Daily life and entertainment have slowly eroded the opportunity for us to think. As time feels more constrained, we are more prone to find convenient ways of consuming knowledge.
We realise, on some level, that knowledge is still valuable, that we have a desire to know. Yet, as we wrestle with competing mediums (podcasts, news, radio, movies, documentaries, and audiobooks), we find ourselves drawn to those mediums which are most cost-effective.
My question is: are we robbing ourselves of joy by simply choosing not to read?
Maximising utility
Consider audiobooks or podcasts (I love podcasts, not hating on podcasts here but…). Audiobooks and podcasts are designed to give us an uninterrupted, equal-paced feed of information.
They’re incredibly valuable for predicting when we’ll finish and working around our lives.
Yet, books don’t provide any of this. Unless you know your reading speed and keep this speed consistently (our e-readers try to tell us this by giving us an estimation), when you pick up a book you have no idea when you’ll finish it.
We might stumble over words, re-read passages, or get distracted by something else entirely. The utility (the use and value we get from it) of reading a book doesn’t bode well with time. We might find ourselves consumed by a book longer than we plan, and find it takes up more time than is convenient.
But what if reading a book wasn’t about time-efficiency in an age of making everything as quick as possible? Writing on this in his book, The Pleasures of Reading in an Age of Distraction (apt title), Alan Jacobs notes,
““Some forms of intellectual labor are worth the trouble. In these times when Whim isn’t quite enough, times that will come to us all, we discover this. Such work strengthens our minds, makes us more capable of concentration, teaches us patience – and almost certainly a touch of humility as well… But what we have more need for, in our whirling mental worlds, than strength and concentration and patience and humility? These are virtues worth aspiring to, especially because they lead to new and greater delights.” (p. 50)

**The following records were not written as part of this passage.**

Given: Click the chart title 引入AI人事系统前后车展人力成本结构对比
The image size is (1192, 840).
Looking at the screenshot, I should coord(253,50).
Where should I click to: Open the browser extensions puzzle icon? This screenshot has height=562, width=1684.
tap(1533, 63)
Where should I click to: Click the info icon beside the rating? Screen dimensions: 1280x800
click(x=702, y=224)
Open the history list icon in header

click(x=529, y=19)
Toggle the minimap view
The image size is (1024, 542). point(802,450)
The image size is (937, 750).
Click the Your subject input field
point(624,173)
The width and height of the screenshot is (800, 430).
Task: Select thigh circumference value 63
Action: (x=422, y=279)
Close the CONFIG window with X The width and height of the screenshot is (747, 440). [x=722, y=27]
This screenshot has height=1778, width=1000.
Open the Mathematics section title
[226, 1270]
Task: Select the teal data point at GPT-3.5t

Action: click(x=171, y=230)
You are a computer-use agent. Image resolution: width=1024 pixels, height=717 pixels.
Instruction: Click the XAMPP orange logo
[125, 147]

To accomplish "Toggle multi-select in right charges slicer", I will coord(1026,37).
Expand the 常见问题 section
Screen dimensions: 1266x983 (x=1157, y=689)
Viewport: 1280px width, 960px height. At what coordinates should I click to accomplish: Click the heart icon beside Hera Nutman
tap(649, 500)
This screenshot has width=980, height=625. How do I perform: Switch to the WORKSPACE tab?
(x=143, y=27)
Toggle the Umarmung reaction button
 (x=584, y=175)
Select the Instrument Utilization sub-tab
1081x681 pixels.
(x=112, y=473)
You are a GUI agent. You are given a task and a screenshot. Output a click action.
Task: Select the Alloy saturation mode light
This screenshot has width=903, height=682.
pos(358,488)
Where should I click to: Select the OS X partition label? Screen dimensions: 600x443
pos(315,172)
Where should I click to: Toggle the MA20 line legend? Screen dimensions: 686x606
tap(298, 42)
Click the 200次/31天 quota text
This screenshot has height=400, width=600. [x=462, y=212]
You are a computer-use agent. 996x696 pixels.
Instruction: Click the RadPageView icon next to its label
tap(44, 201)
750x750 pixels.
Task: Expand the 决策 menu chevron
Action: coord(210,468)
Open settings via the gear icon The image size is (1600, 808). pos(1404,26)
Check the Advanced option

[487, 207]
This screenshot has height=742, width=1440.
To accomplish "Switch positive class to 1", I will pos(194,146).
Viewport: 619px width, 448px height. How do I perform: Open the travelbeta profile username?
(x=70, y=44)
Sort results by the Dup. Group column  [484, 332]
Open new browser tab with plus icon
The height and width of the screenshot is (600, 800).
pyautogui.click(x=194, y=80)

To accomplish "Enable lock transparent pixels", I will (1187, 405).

Jacobs reminds us that reading (amongst other valuable activities) teaches us virtues far more valuable than being time-efficient. In a time where emails expect an instant response, it's taboo to leave someone on Seen, and people expect you to answer your phone, our need for these virtues could not be more pertinent.
To delight
Consider Scripture, both available in audiobook form, on our phones, and in a physical book. As we consider how untimely it can feel to read, what do we make of the psalmist who says in Psalm chapter 1, verse 2, “but his delight is in the law of the LORD, and on His law he meditates day and night”.
Writing in 1999, before Netflix, Facebook, Instagram (insert time-consuming distraction here), John Piper noted the following when speaking about why we struggle with meditation and reading Scripture:
“We struggle with Bible reading and memory and meditation because we don't find pleasure in it. We have other things we want to get to more. TV or breakfast or work or newspaper or computer. Our hearts incline to other things and do not incline to the Word. And so it is not a delight.”
In an age filled with distractions (some worthy, others not) competing for our time, affections, and energy, we have no shortage of ways to not only be entertained, but also to delight.
What would it take for us to delight not only in Scripture, but to read Scripture slowly enough to meditate, to ponder, and to commit those verses to our minds? In a time when these hold little value, may we not discard the joy and delight of not only reading Scripture, but reading it slowly.